I am surrounded by an incredible sadness. It lives inside of me, in the people that I met, it is around me, it is everywhere. It is me.
Or well, I don’t know if you can call it an actual sadness, maybe just more emptiness. That is what I feel. I feel empty.
Like a shallow shell, just wandering around in the world, with no care for anything or anybody.
I just think that I have given up in a way. I see no point in fighting, because I don’t feel like there is anything to fight. This is just who I am, maybe this is what I was meant to be. Maybe I am not even supposed to be here.
My head is a mess and my thoughts are washing over me, again and again, in a never ending wave of complete darkness.
The smallest little hill seems like a huge mountain to me, and I have no idea have to get over it. I am in a lack of power, and I have no control. But hopefully I haven’t ever felt the need to always be in control, so that, I guess, is a positive side effect of my behavior. I want to excuse myself, if any of this doesn’t make sense, but I also just want to say, that none of this makes sense to me, either.
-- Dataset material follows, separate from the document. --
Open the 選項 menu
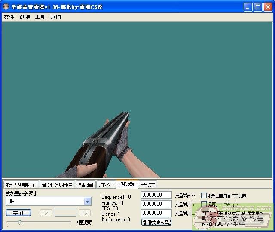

My thoughts are becoming more and more unclear, and I don’t how to make sense of them.
I can see how I, day by day, am hurting the people around me. At least my humanity isn’t that lost.
I wish they wouldn’t care for me, that much, and just would forget about me. Because if they forgot about me, there wouldn’t be any point in me, still being alive. And that is why I still am here. For them.
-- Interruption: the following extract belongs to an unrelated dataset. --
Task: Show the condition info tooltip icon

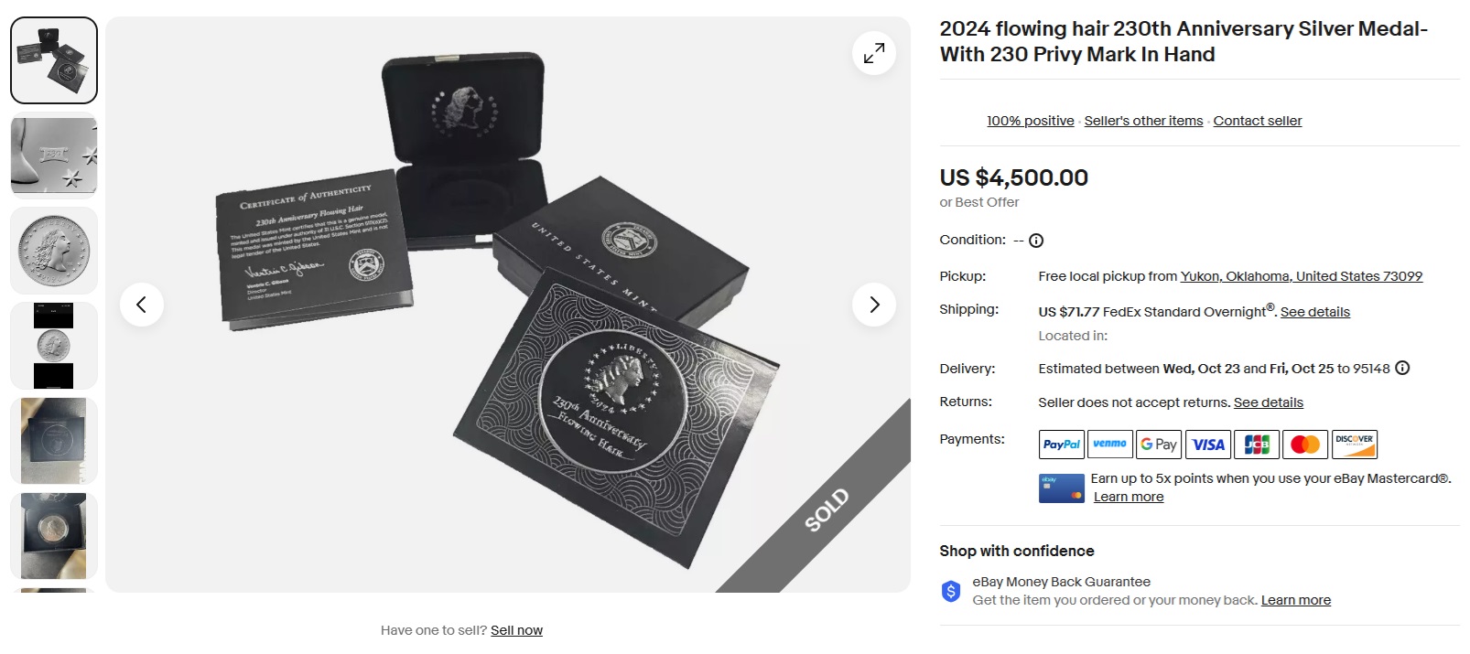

I don’t know what to do anymore. I guess I in a way don’t really care. I don’t care about myself. Nothing seems important to me anymore – reading which is something I used to care for more than anything in the world, is not something I do anymore –  and I don’t crave compassion or being with other people like “normal†human beings do.
I have created this web of depression and I don’t know how to get out of it and to be honest, I don’t know if I want to or even can get out of it.
This is my first post here. I hope you are all okay, even though you probably aren’t.
2 comments
Hey twinkletoes everyone here is lost but at least we are looking for a way out you are right most have only stopped from checking out for the sake of others just like you and come here to be in the shade anything to share the dark times with those who know the feeling so join the asylum you will find the patients here smarter than most shrinks and way more entertaining
I understand you as much as a human being could do. I feel like i’m missing something, like there’s an actual part of my body lacking, and this emptiness lingers on every day more or less covered by activities. At the end of the day, if i don’t go out or do something else, i’m alone towards this giant void that opens inside me.